> _Objective_:
Quote every line from the one holding "Ensure [385, 1186]" through the one holding "Industry [285, 433]", both included, and nothing more.

> _Entries supplied_:
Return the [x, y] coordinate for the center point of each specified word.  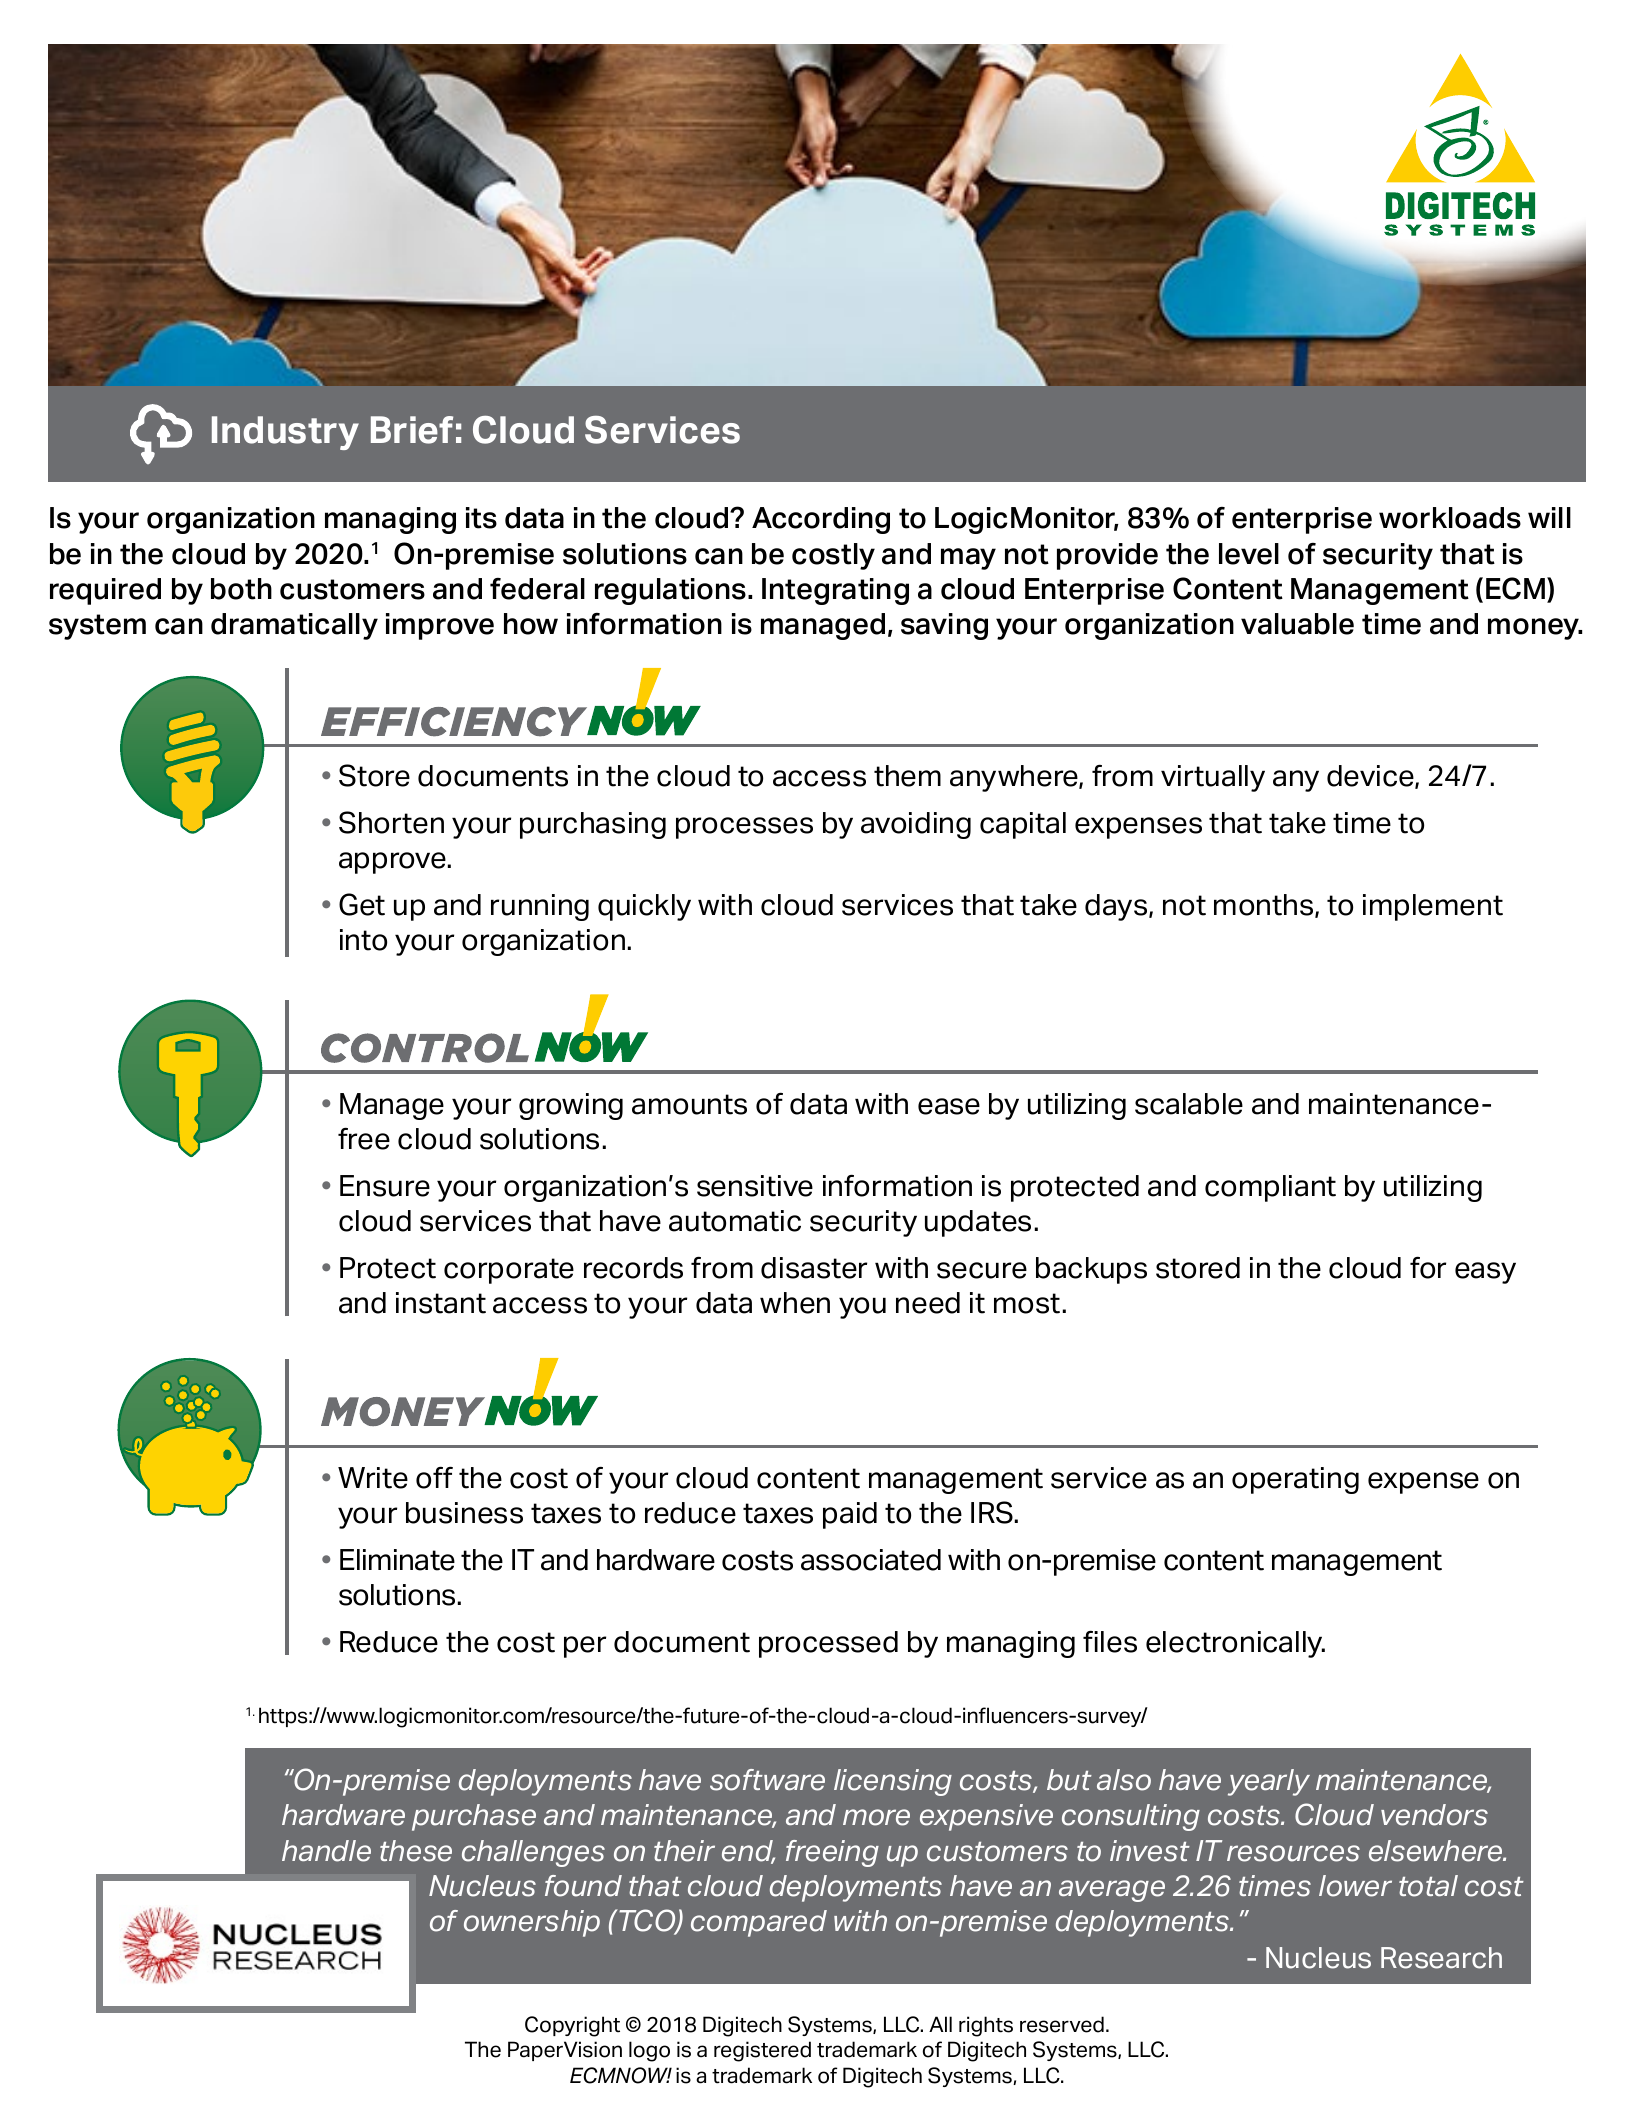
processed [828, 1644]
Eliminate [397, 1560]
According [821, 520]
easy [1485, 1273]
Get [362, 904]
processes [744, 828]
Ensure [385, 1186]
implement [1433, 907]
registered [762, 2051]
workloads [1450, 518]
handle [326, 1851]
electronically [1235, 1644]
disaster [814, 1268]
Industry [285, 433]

* * *

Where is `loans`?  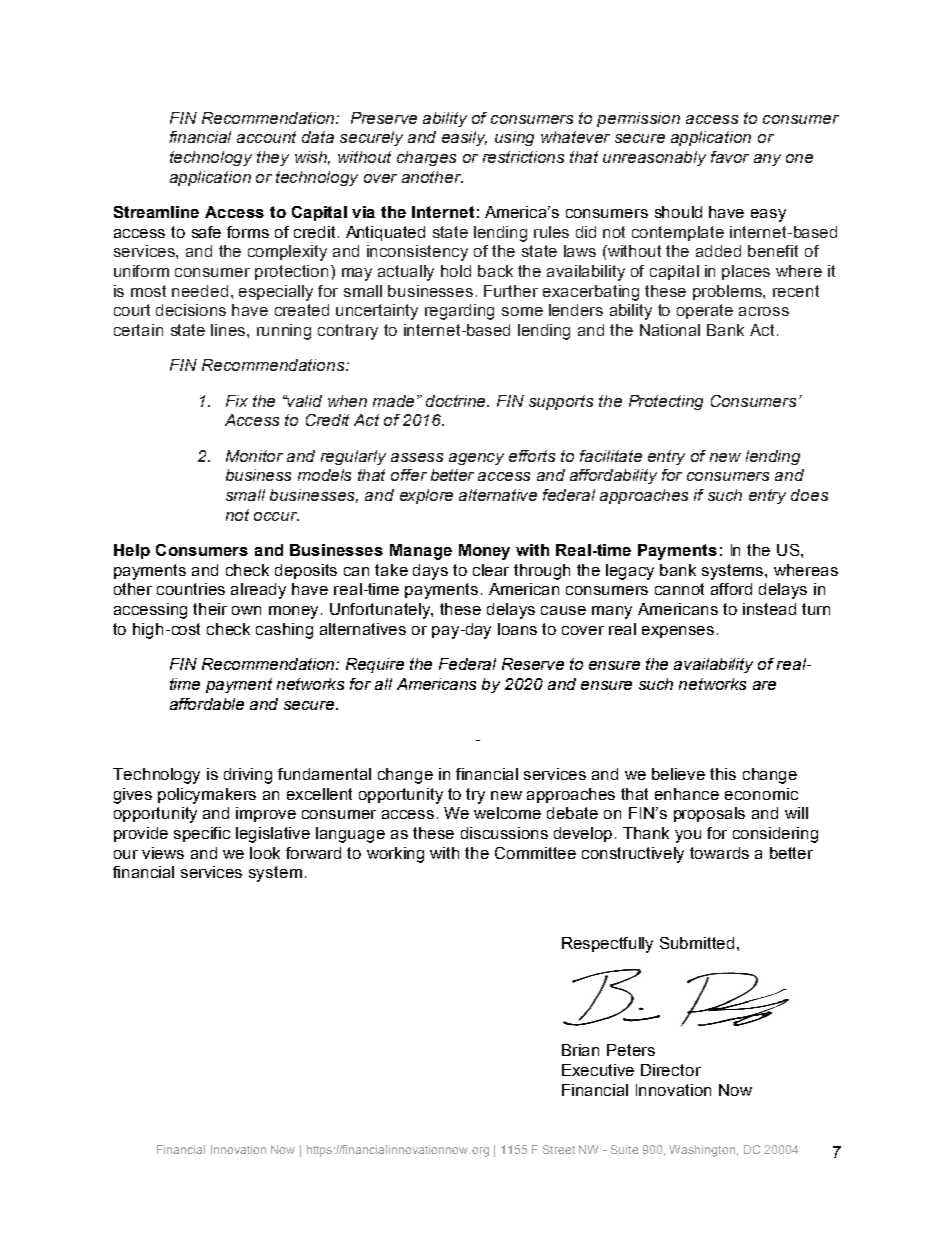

> _Exercise solution_:
Ensure [385, 1186]
implement [1433, 907]
registered [762, 2051]
workloads [1450, 518]
handle [326, 1851]
electronically [1235, 1644]
disaster [814, 1268]
Industry [285, 433]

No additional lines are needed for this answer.